The new Labour leader will be announced on Tuesday. But before choosing Labour members need to decide if they see the rebuild as a three or six year project

The four candidates who hope to lead the Labour Party into the 2017 election have stumped all their stump speeches and debated all their debate points. Now comes the voting. And the party members must be wishing they could vote for one of John Key's four or five headed hydras.

The first Labour primary race had novelty and characters on its side. Shane Jones was a smart maverick, David Cunliffe for all his later sins had vim and vigour and Grant Robertson was the coming man.

This race has lacked spark and has failed to capture the imagination of the public or the press gallery; you could be forgiven for having forgotten the race, and indeed the Labour Party, altogether.

All four candidates have distinct virtues, but none of them are the complete package. Hence my hydra quip. If Labour could have the head of one, the torso of another and the heart of another, you might get a leader voters could get excited about. As it stands, Labour will have to take a different route.

Whoever wins, Labour won't be a charismatic party that voters will turn to as an exciting alternative to National. Instead, whoever wins will have to win back voters' trust through being dependable, decent and speaking to the interests of the many.

'Decent' recalls Jim Bolger's 'decent society' slogan, and Bolger would be a pretty good role model for any winner. Not a flamboyant or visionary politician, but one who knew how to win elections.

So who to vote for? For me Labour Party members will need to start by asking themselves this question: Can Labour win in 2017?

Essentially, is this a three year or six year project? Is one of those four the next Labour Prime Minister? Because that answer suggests different people.

If Grant Robertson wins with his promise of a "new generation", it'd be reasonable for him to expect two cracks at National, assuming he at least closes the gap in 2017. He's young and he's a more long-term choice.

So if you're a Labourite who thinks 2017 is a long shot and that the next Labour Prime Minister is more likely to be Kelvin Davis or Stuart Nash (or maybe even Jacinda Ardern), then Robertson isn't your man. Better to go for Andrew Little or David Parker.

Little may also hope for two shots, but I don't get the sense that's as certain as with Robertson. Little has stressed the need for policy change and urgent overhaul, so he's given the impression he thinks he can win in 2017, especially given his talk of Labour being a 50 percent party.

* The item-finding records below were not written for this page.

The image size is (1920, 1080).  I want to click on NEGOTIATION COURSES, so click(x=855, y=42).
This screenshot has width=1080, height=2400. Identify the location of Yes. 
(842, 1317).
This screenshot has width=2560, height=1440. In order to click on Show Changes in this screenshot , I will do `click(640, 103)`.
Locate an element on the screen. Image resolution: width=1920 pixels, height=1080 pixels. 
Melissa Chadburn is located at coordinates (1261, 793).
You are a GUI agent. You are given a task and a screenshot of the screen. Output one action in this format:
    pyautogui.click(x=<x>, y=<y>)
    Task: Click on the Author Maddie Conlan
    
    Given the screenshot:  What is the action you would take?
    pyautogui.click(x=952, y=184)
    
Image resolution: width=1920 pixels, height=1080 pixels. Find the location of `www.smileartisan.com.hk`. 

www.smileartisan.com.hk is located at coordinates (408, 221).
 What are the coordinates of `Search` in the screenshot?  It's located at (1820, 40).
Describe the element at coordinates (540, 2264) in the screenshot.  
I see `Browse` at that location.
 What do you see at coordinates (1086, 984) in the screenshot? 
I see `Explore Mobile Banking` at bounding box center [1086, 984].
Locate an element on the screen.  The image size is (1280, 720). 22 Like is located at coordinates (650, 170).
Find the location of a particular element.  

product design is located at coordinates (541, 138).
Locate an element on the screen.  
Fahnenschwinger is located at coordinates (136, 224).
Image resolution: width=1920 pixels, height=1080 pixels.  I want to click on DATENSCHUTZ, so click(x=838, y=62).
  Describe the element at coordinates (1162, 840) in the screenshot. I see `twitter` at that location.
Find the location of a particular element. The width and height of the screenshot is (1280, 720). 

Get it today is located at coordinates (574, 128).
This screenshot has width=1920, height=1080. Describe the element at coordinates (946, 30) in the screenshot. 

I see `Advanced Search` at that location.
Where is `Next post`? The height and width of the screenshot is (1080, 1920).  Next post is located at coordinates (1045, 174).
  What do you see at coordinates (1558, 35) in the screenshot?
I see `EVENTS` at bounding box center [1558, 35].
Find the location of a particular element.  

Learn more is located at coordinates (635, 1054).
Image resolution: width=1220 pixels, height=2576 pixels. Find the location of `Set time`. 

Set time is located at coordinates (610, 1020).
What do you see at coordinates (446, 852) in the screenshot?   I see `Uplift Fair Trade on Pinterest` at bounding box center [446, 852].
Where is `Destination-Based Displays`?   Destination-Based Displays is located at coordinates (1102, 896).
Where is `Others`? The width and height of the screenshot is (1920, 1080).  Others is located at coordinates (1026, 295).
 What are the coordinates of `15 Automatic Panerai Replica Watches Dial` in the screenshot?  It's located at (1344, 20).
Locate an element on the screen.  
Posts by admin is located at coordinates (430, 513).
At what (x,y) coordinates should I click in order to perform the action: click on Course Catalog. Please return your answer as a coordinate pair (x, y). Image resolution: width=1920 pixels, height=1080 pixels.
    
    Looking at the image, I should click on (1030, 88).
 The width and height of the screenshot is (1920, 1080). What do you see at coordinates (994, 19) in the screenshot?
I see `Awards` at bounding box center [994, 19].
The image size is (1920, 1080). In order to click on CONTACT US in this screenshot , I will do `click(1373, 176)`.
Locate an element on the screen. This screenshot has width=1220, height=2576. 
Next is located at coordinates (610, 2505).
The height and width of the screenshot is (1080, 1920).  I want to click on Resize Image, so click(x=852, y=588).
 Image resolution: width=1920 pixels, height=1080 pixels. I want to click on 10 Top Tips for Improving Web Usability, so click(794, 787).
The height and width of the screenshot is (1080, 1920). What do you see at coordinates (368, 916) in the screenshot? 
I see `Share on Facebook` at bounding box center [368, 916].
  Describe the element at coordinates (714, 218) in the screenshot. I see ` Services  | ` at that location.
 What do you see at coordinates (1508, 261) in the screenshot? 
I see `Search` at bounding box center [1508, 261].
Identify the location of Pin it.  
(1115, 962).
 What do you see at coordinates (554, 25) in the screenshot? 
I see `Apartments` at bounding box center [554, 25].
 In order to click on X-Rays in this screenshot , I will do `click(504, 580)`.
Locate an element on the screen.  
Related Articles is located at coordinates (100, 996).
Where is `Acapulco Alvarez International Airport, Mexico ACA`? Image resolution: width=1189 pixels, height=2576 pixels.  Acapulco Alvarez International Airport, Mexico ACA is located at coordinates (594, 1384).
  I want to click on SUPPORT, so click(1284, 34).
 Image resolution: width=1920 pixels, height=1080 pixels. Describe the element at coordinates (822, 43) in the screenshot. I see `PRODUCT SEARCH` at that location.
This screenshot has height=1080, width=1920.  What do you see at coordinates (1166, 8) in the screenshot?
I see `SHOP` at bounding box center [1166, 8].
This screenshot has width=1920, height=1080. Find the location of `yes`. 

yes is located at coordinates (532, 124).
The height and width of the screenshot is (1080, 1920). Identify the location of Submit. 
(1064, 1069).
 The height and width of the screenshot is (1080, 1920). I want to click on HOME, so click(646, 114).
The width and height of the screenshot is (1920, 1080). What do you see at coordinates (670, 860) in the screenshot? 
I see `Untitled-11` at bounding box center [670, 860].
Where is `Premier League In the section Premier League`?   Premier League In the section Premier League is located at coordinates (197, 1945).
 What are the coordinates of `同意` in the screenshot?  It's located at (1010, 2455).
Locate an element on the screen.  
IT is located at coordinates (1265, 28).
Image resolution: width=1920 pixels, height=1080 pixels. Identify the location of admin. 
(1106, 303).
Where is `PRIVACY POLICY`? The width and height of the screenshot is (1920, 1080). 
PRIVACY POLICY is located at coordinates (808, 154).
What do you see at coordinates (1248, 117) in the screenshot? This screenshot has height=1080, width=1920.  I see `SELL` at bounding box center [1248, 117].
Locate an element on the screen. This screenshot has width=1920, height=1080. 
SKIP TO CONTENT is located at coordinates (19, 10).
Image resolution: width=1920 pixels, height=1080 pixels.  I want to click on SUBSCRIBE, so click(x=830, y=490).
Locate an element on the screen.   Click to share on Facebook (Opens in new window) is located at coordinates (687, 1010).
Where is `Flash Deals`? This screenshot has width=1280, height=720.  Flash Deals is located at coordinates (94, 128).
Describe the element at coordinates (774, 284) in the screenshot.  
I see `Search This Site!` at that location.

And Parker is the night watchman. Given the right winds, a tiring attack and flat track, he might just be able to beat Key in 2017. It's a long shot, but maybe. But he would buy you time, reorganise the party and rebuild support while Davis or Nash were getting ready. Y'know, what Phil Goff was meant to have done (and did do to a large extent, until David Shearer and David Cunliffe and the ABCs stuffed it up).

No, it's not an inspiring choice. But that's the way I see it. On Tuesday we'll get a decent sense of whether Labour's in this for three or six years.

Comments (3)

by Tom Semmens on November 15, 2014
Tom Semmens

One big advantage the new leader will have over Cunliffe is the two-level National party smear machine has, at least for the time being, had it's teeth drawn. Looking back it is obvious Cunliffe was the victim of a well-sprung two level smear job from day one, a smear campaign from which neither his confidence or reputation with the public ever really recovered. Job well done for Ede/Farrar/Slater then.

I think Andrew Little will end up the winner. He did a great job with the EPMU and understands how the playing is tilted against the left and how to mitigate that. His time as president means he knows the machinery. His win would also represent a bit of a return to the knitting for Labour. Therein lies the only danger. How will the rainbow and ABC caucus factions cope with yet another slap in the face at the hands of the unions and members?I am picking they'll park their ambitions for now.

A united Labour party with a straight talking leader will make a formidable enemy for National, especially as Key's casual falsehoods get bolder and his arrogance (as exhibited by his ridiculous own goal comments about Phillip Smith and his clumsy attempts to justify his latest extensions of state surveillance) grows.

by Charlie on November 15, 2014

Tom, it's quite amusing to hear Labourites still thinking that Cunliffe was somehow unfairly treated by National or the media.

The truth is that Cunliffe shot himself in the foot at every turn - he was an absolute gift for his opposition. I can list the issues if you've like to be reminded of them!

See you in six years.



by BeShakey on November 17, 2014

I am picking they'll park their ambitions for now.

Easiest way to get people to do that is to put the treasury benches in sight. There were plenty in national that didn't like the middle of the road approach taken by Key, but were happy as long as it looked like it would get rid of Labour. The problem is that Labour are unlikely to get a substantial boost in the polls unless/until they present as unified.